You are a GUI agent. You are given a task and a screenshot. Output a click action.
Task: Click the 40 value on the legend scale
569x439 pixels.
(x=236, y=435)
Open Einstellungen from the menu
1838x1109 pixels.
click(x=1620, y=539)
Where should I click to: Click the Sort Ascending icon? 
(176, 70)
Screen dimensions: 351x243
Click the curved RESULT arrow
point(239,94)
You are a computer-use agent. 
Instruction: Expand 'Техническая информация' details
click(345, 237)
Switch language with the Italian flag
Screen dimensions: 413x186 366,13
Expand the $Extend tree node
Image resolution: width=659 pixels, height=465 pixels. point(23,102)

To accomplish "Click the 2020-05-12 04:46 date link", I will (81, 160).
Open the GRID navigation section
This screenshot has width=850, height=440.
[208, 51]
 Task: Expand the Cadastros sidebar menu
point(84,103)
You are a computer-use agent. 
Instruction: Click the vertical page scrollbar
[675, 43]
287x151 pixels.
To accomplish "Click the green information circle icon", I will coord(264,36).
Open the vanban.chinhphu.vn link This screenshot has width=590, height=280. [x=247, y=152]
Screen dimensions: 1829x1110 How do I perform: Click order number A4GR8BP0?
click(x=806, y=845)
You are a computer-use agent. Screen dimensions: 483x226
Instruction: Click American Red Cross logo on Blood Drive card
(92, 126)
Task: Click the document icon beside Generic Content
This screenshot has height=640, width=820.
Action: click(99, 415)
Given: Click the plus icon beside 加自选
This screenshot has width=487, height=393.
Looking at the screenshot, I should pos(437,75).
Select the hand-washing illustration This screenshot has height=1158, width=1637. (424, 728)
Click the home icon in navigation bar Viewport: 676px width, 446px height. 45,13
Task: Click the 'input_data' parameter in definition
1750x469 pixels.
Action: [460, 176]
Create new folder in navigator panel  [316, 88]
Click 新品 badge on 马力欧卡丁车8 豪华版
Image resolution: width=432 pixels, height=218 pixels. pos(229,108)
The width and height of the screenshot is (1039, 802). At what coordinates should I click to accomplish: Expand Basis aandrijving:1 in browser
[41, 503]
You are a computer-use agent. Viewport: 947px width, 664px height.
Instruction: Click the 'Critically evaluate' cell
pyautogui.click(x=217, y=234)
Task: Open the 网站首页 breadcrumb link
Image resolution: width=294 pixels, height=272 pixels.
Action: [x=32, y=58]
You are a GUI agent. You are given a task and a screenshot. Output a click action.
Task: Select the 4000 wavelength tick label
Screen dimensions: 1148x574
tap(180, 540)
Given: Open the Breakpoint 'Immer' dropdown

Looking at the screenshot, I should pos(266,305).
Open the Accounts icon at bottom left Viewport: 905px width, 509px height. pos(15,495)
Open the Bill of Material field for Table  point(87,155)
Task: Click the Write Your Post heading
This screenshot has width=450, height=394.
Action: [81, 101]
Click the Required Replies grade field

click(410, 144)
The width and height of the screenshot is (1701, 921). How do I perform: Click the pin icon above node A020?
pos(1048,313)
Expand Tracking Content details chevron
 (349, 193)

.....

▸ WHAT YOU SHOULD DO
Could you write out every one of the records again with "computer-use agent" swapped for "screen automation agent" each time it occurs, keeping everything else unchanged?

▸ FINISHED EXERCISE
You are a GUI agent. You are given a task and a screenshot. Output a click action.
Task: Click the 40 value on the legend scale
569x439 pixels.
(x=236, y=435)
Open Einstellungen from the menu
1838x1109 pixels.
click(x=1620, y=539)
Where should I click to: Click the Sort Ascending icon? 
(176, 70)
Screen dimensions: 351x243
Click the curved RESULT arrow
point(239,94)
You are a screen automation agent. 
Instruction: Expand 'Техническая информация' details
click(345, 237)
Switch language with the Italian flag
Screen dimensions: 413x186 366,13
Expand the $Extend tree node
Image resolution: width=659 pixels, height=465 pixels. point(23,102)

To accomplish "Click the 2020-05-12 04:46 date link", I will (81, 160).
Open the GRID navigation section
This screenshot has width=850, height=440.
[208, 51]
 Task: Expand the Cadastros sidebar menu
point(84,103)
You are a screen automation agent. 
Instruction: Click the vertical page scrollbar
[675, 43]
287x151 pixels.
To accomplish "Click the green information circle icon", I will coord(264,36).
Open the vanban.chinhphu.vn link This screenshot has width=590, height=280. [x=247, y=152]
Screen dimensions: 1829x1110 How do I perform: Click order number A4GR8BP0?
click(x=806, y=845)
You are a screen automation agent. Screen dimensions: 483x226
Instruction: Click American Red Cross logo on Blood Drive card
(92, 126)
Task: Click the document icon beside Generic Content
This screenshot has height=640, width=820.
Action: click(99, 415)
Given: Click the plus icon beside 加自选
This screenshot has width=487, height=393.
Looking at the screenshot, I should pos(437,75).
Select the hand-washing illustration This screenshot has height=1158, width=1637. (424, 728)
Click the home icon in navigation bar Viewport: 676px width, 446px height. 45,13
Task: Click the 'input_data' parameter in definition
1750x469 pixels.
Action: [460, 176]
Create new folder in navigator panel  [316, 88]
Click 新品 badge on 马力欧卡丁车8 豪华版
Image resolution: width=432 pixels, height=218 pixels. pos(229,108)
The width and height of the screenshot is (1039, 802). At what coordinates should I click to accomplish: Expand Basis aandrijving:1 in browser
[41, 503]
You are a screen automation agent. Viewport: 947px width, 664px height.
Instruction: Click the 'Critically evaluate' cell
pyautogui.click(x=217, y=234)
Task: Open the 网站首页 breadcrumb link
Image resolution: width=294 pixels, height=272 pixels.
Action: [x=32, y=58]
You are a GUI agent. You are given a task and a screenshot. Output a click action.
Task: Select the 4000 wavelength tick label
Screen dimensions: 1148x574
tap(180, 540)
Given: Open the Breakpoint 'Immer' dropdown

Looking at the screenshot, I should pos(266,305).
Open the Accounts icon at bottom left Viewport: 905px width, 509px height. pos(15,495)
Open the Bill of Material field for Table  point(87,155)
Task: Click the Write Your Post heading
This screenshot has width=450, height=394.
Action: [81, 101]
Click the Required Replies grade field

click(410, 144)
The width and height of the screenshot is (1701, 921). How do I perform: Click the pin icon above node A020?
pos(1048,313)
Expand Tracking Content details chevron
 (349, 193)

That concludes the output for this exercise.